InterAct: Capture and Modelling of Realistic, Expressive and Interactive Activities between Two Persons in Daily Scenarios
Yinghao Huang, Leo Ho, Dafei Qin, Mingyi Shi, Taku Komura
TL;DR
This paper tackles the challenge of modeling interactive activities between two people in daily scenarios by capturing synchronized audio, body motion, and facial expressions. It introduces a diffusion-model based framework that jointly estimates motions for two agents from their speech and spatial relations, trained on the InterAct dataset. The InterAct dataset comprises 241 scenarios across 25 inter-personal relationships and 26 emotions, providing rich multi-modal data for long-duration interactions, with comprehensive quantitative and qualitative evaluation showing state-of-the-art performance in both body motion and facial expression generation. The work advances multi-modal two-person interaction modeling and has potential applications in film, computer graphics, and VR environments where realistic, controllable character interactions are required.
Abstract
We address the problem of accurate capture and expressive modelling of interactive behaviors happening between two persons in daily scenarios. Different from previous works which either only consider one person or focus on conversational gestures, we propose to simultaneously model the activities of two persons, and target objective-driven, dynamic, and coherent interactions which often span long duration.
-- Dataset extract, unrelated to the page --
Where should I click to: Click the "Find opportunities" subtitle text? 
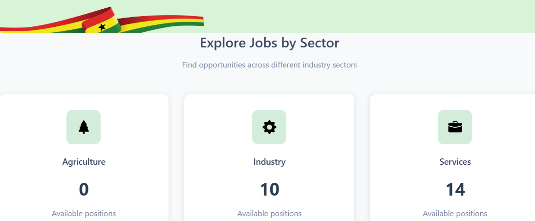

To this end, we capture a new dataset dubbed InterAct, which is composed of 241 motion sequences where two persons perform a realistic scenario over the whole sequence. The audios, body motions, and facial expressions of both persons are all captured in our dataset. We also demonstrate the first diffusion model based approach that directly estimates the interactive motions between two persons from their audios alone. All the data and code will be available at: https://hku-cg.github.io/interact.